Como os pobres e a pobreza somente aumentam no Brasil, aprofundando as desigualdades, sempre haverá quem, de alguma forma, recorra até à blasfêmia, usando o preceito bíblico para extrair proveito político. Com peso significativo no colégio eleitoral, os pobres são vítimas de promessas e migalhas, crentes de que “quem dá aos pobres, empresta a Deus” e também receberem as dádivas multiplicadas, em forma de votos, como fizeram os governos petistas com o “bolsa família”, nova forma de “curral eleitoral”, agora em processo de cooptação por Jair Bolsonaro, através do 13º aos beneficiários, visando a reeleição em 2022.

Diferentes provérbios, extraídos de passagens bíblicas ou nascidos da verve dos pensadores e da sábia filosofia popular, assentam a situações e procedimentos presentes na vida e nas relações humanas.

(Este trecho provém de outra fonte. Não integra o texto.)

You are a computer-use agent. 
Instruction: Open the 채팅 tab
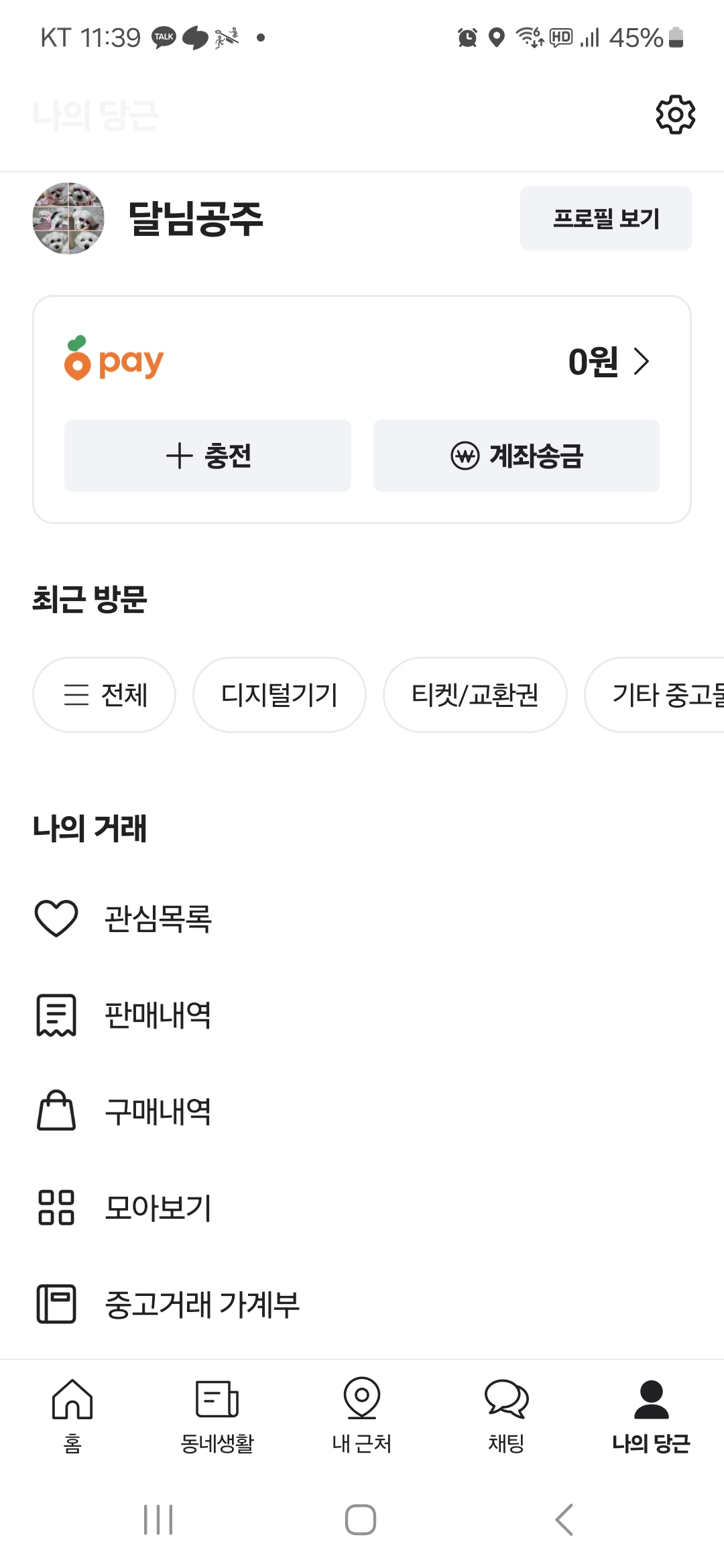click(x=507, y=1414)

Foi, é e sempre será, assim como era nos primórdios da civilização, exacerbando diferenças, interesses, conveniências, falsidades e traições que tumultuam as disputas de poder e a ambição pelo dinheiro. Qualquer cidadão, medianamente observador, nota a inconformidade dos que desejariam vencer a eleição presidencial, grafada em segmentos da mídia e oportunistas, alijados das tetas da Nação, desde a bola fora das pesquisas.

Ante que me achem “bolsonarista”, informo que votei em Álvaro Dias, mas, fechadas as urnas, vejo notória a distorção com que formadores e influenciadores de opinião tratam a ações governamentais, apesar da relevância significativa na reconstrução do país, reduzindo o tamanho do Estado e sua influência nas atividades econômicas. Pelo contrário, dão ênfase ao que consideram ruim, enquanto escondem ou minimizam o que é bom, como se o governo não tivesse apenas nove meses e recebido a herança maldita de um país devastado pela corrupção bilionária e a destruição de empresas, com os milhões de desempregados no país.

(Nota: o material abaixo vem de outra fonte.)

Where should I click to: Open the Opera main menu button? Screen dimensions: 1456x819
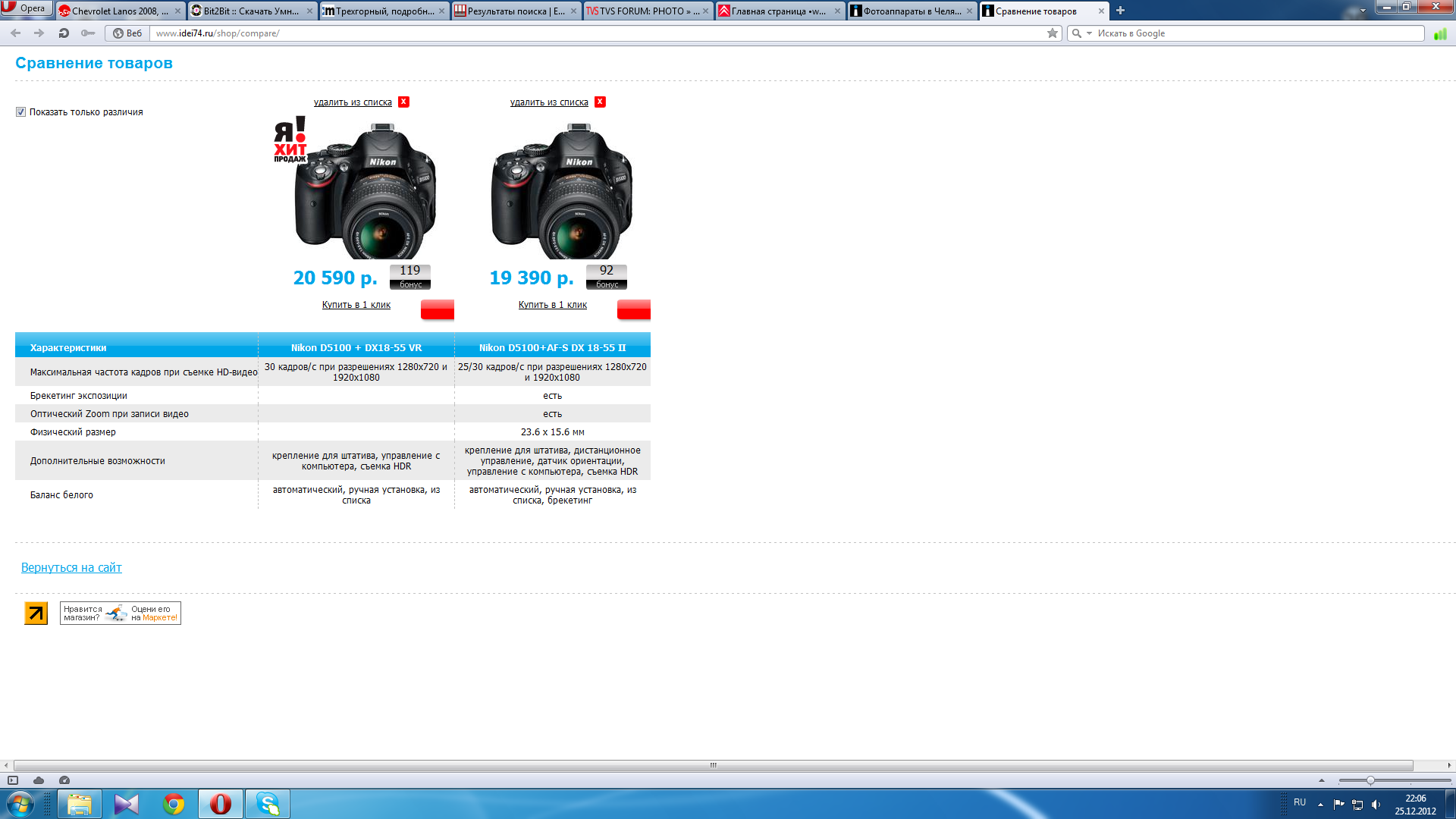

Jornalista há quase 70 anos, nascido e criado profissionalmente sob o signo da imparcialidade como fator de credibilidade, leio e ouço com tristeza a violação da fidelidade aos fatos. A parcialidade midiática põe em xeque a essência do jornalismo, contaminando a liberdade constitucional de expressão e fragilizando um dos pilares da Democracia. Há setores da mídia nacional que podem ficar sem assunto, acaso os ventos mudem e a má vontade sistemática provoque o efeito bumerangue, transformando o acusado em vítima e até o reeleja, como o elegeu, refletindo o provérbio, segundo o qual, “os cães ladram e a caravana passa”.

Observadores mais atentos têm registrado a adjetivação da desaprovação de iniciativas presidenciais como “derrota”, enquanto evitam a palavra “vitória” nas aprovações. Assim foi nos avanços da lei da liberdade econômica, saque do FGTS, redução dos juros nos financiamentos habitacionais, reajuste do salário mínimo, desconto de 70% nas dívidas com o governo, reforma da previdência e na concessão do 13º Bolsa Família, significativo peso político, ao minar a espinha dorsal do “lulopetismo” nos rincões mais pobres, superando o terrorismo na campanha eleitoral de que o benefício seria extinto acaso Bolsonaro fosse eleito presidente.

É só ver e ouvir exemplos de má vontade e torcida contra, forçando situações e induzindo o raciocínio do público no sentido da culpa, responsabilidade ou participação de pessoas e ações governamentais. Em artigo publicado em 11 de setembro último, o autor mordeu e assoprou, ao escrever que “o fenômeno é relativamente raro, mas, de vez em quando, Jair Bolsonaro acerta”. Comentarista de canal fechado, ao registrar suposta indisposição do presidente com Sérgio Moro e o diretor da PF, verbalizou a tendenciosidade, ao destacar a ausência do delegado numa foto, oportunizando provérbios e comprometendo a credibilidade.